DGB fordert eine Reform des Rentenwesens – natürlich auf Kosten der anderen

DR. PATRICK PETERS

Es ist Wahlkampfzeit, also geht es – alle Jahre wieder – unter anderem um die Rente, vielleicht die deutsche Erfindung überhaupt. Mitten im Sommer hat sich auch (wenig überraschend, wohlgemerkt) der Deutsche Gewerkschaftsbund DGB zur Rentenfrage geäußert. In einem Interview mit der Düsseldorfer Tageszeitung „Rheinische Post“ hat Annelie Buntenbach, Vorstandsvorsitzende der Deutschen Rentenversicherung und Mitglied des geschäftsführenden DGB-Bundesvorstands, die Positionen ihrer Gewerkschaft herausgestellt.

Das liest sich alles erst einmal gar nicht so schlecht.

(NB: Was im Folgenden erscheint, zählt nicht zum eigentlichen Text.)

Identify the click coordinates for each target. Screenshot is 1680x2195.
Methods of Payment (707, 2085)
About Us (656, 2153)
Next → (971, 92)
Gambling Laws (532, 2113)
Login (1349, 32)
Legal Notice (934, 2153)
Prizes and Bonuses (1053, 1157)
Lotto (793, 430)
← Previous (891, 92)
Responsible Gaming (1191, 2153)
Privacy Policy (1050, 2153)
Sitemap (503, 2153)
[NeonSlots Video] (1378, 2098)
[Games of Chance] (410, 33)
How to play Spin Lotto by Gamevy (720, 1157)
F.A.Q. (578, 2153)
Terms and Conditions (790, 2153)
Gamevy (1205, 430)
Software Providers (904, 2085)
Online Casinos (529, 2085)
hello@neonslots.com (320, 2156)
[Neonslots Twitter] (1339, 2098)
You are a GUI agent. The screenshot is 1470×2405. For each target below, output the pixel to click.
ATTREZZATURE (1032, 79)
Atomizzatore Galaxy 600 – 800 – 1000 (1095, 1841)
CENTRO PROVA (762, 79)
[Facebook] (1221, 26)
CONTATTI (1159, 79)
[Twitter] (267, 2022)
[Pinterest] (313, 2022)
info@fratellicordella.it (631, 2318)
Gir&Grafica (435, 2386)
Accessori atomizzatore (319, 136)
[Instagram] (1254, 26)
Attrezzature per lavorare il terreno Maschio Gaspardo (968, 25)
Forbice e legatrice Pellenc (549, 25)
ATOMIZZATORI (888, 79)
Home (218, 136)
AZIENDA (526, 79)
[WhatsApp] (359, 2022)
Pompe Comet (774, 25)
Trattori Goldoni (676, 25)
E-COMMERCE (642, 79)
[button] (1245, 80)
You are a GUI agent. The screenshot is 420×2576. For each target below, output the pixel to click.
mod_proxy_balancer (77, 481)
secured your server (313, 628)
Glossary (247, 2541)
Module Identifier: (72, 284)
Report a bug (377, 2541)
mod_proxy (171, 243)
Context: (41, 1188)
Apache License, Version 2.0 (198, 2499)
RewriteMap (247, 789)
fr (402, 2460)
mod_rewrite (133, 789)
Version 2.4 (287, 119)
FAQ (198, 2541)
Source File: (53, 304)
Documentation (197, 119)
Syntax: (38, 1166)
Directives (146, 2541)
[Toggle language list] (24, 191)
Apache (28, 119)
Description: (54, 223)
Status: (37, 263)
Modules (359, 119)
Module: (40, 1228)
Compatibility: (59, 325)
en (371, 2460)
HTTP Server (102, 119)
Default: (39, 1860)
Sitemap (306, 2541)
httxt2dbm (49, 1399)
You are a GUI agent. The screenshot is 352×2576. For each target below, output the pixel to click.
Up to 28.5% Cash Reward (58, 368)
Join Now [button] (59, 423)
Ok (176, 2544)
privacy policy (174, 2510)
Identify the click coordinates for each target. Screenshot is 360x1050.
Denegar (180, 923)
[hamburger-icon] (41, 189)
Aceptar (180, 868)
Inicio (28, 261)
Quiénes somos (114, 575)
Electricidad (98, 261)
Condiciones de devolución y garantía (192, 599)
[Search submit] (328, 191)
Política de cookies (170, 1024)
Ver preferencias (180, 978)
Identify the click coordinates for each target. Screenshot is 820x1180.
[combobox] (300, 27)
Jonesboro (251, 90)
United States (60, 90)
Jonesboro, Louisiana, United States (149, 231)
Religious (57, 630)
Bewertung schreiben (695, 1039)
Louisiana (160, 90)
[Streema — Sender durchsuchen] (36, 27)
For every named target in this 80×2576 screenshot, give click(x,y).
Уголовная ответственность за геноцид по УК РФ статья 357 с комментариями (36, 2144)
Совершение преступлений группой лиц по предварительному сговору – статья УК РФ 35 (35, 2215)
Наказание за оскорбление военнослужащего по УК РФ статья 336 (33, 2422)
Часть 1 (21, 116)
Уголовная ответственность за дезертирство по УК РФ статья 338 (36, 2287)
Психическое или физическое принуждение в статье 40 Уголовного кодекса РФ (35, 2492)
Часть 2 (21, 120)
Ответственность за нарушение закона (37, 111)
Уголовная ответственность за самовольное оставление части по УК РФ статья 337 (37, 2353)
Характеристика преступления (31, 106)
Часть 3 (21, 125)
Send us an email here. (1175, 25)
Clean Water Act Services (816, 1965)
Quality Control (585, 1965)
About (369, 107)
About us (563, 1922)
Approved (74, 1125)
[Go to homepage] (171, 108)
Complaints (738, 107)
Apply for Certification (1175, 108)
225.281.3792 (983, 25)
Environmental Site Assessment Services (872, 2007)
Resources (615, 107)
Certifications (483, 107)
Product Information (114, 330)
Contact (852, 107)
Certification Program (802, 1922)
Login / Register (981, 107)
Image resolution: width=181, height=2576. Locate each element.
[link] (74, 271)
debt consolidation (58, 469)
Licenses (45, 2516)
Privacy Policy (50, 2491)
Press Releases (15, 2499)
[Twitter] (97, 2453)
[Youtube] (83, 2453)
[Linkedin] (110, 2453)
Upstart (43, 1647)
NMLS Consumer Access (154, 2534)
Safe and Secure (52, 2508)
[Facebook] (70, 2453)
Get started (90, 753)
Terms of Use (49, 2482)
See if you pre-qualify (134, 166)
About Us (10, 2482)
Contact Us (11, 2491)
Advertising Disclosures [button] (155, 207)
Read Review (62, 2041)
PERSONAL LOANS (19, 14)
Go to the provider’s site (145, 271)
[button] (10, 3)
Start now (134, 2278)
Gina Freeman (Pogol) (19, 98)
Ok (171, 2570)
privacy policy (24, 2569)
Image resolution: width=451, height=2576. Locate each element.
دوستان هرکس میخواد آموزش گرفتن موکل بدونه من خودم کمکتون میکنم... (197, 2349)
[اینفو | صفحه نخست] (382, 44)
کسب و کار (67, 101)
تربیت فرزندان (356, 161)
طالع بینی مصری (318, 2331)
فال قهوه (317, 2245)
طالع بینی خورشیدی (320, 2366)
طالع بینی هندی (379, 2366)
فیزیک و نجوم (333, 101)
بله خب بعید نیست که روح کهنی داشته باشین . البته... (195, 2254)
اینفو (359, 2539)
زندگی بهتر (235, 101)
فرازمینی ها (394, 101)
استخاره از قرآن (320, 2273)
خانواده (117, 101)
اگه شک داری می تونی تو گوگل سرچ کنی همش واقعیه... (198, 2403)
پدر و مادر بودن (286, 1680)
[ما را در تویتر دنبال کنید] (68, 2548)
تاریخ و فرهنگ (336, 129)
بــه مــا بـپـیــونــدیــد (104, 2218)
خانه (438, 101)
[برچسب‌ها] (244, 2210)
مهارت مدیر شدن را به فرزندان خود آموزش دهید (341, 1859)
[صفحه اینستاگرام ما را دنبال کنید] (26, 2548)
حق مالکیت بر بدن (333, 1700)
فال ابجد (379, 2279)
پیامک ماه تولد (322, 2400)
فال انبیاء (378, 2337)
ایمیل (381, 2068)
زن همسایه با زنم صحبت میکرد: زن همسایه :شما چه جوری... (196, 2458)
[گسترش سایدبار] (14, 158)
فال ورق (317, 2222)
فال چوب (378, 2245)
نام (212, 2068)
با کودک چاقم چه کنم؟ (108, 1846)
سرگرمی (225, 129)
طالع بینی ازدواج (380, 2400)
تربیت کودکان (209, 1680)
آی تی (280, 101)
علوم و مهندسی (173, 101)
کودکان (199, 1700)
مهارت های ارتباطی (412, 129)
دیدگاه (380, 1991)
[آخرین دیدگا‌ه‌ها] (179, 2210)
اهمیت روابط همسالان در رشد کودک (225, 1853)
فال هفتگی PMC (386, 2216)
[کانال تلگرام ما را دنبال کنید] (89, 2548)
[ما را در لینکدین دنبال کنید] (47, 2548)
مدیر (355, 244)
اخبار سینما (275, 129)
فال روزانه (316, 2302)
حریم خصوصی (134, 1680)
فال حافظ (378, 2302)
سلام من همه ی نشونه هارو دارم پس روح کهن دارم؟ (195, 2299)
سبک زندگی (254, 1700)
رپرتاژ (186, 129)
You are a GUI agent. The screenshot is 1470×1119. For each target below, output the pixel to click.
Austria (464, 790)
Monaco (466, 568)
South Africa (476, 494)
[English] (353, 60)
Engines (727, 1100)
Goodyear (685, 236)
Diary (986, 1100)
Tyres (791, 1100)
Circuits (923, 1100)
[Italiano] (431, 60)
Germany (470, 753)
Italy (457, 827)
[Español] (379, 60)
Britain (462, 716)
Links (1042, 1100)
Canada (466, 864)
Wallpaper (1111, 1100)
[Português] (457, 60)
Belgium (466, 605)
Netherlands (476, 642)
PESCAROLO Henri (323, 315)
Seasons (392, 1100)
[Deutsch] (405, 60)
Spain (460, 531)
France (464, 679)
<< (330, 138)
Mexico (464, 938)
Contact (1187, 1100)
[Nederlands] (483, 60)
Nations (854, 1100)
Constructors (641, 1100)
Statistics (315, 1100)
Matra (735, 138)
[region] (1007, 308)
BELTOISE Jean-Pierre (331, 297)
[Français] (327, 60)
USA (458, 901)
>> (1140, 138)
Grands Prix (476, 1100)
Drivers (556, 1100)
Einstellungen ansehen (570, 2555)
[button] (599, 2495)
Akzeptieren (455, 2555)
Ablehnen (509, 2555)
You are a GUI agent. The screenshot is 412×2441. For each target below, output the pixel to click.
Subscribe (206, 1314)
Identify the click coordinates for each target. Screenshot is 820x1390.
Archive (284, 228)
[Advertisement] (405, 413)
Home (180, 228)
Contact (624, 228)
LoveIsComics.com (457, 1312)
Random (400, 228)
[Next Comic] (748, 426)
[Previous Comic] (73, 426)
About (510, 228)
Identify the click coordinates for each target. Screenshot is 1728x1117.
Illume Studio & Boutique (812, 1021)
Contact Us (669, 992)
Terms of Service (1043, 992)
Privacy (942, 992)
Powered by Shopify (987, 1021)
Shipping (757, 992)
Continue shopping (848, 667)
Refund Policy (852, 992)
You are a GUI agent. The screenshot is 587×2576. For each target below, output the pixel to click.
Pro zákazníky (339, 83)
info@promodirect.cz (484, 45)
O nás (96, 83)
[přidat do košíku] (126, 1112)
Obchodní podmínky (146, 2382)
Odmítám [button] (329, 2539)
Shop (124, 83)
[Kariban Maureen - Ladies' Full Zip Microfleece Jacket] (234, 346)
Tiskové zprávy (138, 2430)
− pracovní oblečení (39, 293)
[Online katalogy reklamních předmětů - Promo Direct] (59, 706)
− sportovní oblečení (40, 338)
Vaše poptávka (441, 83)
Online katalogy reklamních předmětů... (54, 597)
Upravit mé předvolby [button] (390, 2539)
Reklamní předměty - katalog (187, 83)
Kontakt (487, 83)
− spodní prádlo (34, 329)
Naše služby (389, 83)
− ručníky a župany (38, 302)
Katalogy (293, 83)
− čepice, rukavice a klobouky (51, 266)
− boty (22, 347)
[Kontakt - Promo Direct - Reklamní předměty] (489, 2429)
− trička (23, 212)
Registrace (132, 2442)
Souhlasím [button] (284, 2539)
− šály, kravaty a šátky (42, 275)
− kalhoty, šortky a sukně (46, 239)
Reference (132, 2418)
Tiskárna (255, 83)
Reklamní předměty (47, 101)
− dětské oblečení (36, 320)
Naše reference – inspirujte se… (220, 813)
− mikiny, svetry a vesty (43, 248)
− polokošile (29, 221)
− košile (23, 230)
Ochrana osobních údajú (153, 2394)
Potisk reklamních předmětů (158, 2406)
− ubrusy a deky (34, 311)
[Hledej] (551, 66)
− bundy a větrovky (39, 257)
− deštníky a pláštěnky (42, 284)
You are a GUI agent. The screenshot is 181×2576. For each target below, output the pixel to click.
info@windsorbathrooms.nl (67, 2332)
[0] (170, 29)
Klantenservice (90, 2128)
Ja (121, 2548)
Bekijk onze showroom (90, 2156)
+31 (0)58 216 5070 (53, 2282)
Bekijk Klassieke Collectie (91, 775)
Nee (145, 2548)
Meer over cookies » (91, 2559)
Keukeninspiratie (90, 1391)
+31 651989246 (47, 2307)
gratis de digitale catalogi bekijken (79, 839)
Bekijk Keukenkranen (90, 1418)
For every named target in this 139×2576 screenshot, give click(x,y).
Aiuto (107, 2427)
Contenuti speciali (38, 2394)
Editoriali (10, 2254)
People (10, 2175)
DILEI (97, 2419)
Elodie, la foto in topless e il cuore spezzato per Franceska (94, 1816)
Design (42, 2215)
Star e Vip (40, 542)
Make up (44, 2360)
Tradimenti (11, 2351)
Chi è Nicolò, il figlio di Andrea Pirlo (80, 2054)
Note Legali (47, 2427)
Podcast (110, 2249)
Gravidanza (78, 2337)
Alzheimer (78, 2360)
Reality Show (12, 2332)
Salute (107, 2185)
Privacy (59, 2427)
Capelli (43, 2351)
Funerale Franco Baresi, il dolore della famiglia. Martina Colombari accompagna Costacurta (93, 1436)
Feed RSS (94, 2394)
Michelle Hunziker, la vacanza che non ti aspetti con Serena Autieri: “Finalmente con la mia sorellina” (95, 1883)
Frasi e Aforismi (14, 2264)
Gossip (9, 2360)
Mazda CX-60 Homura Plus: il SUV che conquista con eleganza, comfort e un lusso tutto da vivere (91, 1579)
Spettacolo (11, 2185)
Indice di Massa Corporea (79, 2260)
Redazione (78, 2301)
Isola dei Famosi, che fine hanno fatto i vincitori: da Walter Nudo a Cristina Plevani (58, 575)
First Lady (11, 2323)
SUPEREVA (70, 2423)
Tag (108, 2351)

Es geht um ein stabiles Renteneintrittsalter, eine Rente, die auch ehemalige Gering- und Mittelverdiener nicht am Existenzrande herumsumpfen lässt und um einen langfristigen strukturellen Wandel des Rentensystems. Wohl niemand würde sagen, dass eine dieser drei Vorstellungen gegen Verstand und Sitte verstieße. Jeder soll auskömmlich auch im Ruhestand – ausgehend von seinem früheren Gehaltsniveau – leben können, vielleicht nicht unbedingt bis ins hohe Alter arbeiten müssen, und dass das aktuelle Rentensystem einen gewissen Reformstau besitzt, ist auch nicht von der Hand zu weisen.

Aber die Krux an der Sache ist freilich nicht die Idee an sich, sondern die geplante Umsetzung. Annelie Buntenbach macht überhaupt keinen Hehl daraus, wie aus Sicht des DGB die Sache finanziert werden soll: „Die Kosten des demografischen Wandels kann man nicht wegreformieren. Das schafft weder die gesetzliche Rente noch der Kapitalmarkt. Wir stehen aber doch jetzt vor einer Situation, in der der Beitrag zur gesetzlichen Rente in jedem Fall steigt. Wir können natürlich sagen: Wir lassen alles, wie es ist. Das hieße dann aber, dass der Beitrag steigt und das Rentenniveau trotzdem immer weiter sinkt. In dem Falle würde ich als junger Mensch auch irgendwann sagen, da mache ich nicht mehr mit. Genau deshalb sagen wir, das System muss attraktiv bleiben, und das geht nur über Leistungsanhebung. […] Warum können die Arbeitgeber nicht einen ähnlichen Beitrag übernehmen und alles geht in die Stärkung der gesetzliche Rente? Zudem kann und muss man auch den Bundeszuschuss erhöhen. Und Dinge wie die Angleichung der Ost- und Westrenten und die Mütterrente dürfen nicht mehr über Beiträge finanziert werden, sondern mit Steuermitteln.“ Und es wird noch besser: „Wir müssen wieder stärker darüber nachdenken, wen wir in den Schutz der Sozialversicherungen einbeziehen. Was ist mit den Selbstständigen, die nicht anderweitig abgesichert sind? Die sollten unbedingt rein. Wir müssen auch darüber reden, wie Auftraggeber mit in die Verantwortung genommen werden, damit Soloselbstständige nicht alles alleine schultern müssen.“

Das muss man sich einmal auf der Zunge zergehen lassen. Das DGB-Vorstandsmitglied, das nun wirklich keine Finanzierungssorgen im Ruhestand plagen wird, fordert ganz offen, dass die Wirtschaft und die Versicherten schlicht erheblich zahlen sollen. Arbeitgeber sollen noch stärker als bislang beteiligt werden, der Steuerzahler an sich soll Kosten für Finanzierung wirklich sinnvoller Maßnahmen wie „Angleichung der Ost- und Westrenten und die Mütterrente“ übernehmen, und selbst Selbstständige (zu denen in Buntenbachs Vorstellungswelt sicherlich auch Freiberufler wie Rechtsanwälte, Ärzte, Architekten etc. gehören sollen) und deren Auftraggeber (aus der Wirtschaft? Privatleute? beide Gruppen?) sollen in die gesetzliche Rentenkasse einzahlen.

Das heißt konkret: Eine Anpassung des Rentensystems ist in jedem Falle mit erheblichen Belastungen für so gut wie alle Gruppen verbunden. Dass das als freudiges, faires Ereignis verkauft wird, ist klar. Aber man sollte es nicht vergessen, wenn man über diese Pläne nachdenkt. Denn es ist nicht so, als würden Wirtschaft und Steuerzahler in Deutschland zu wenig gefordert.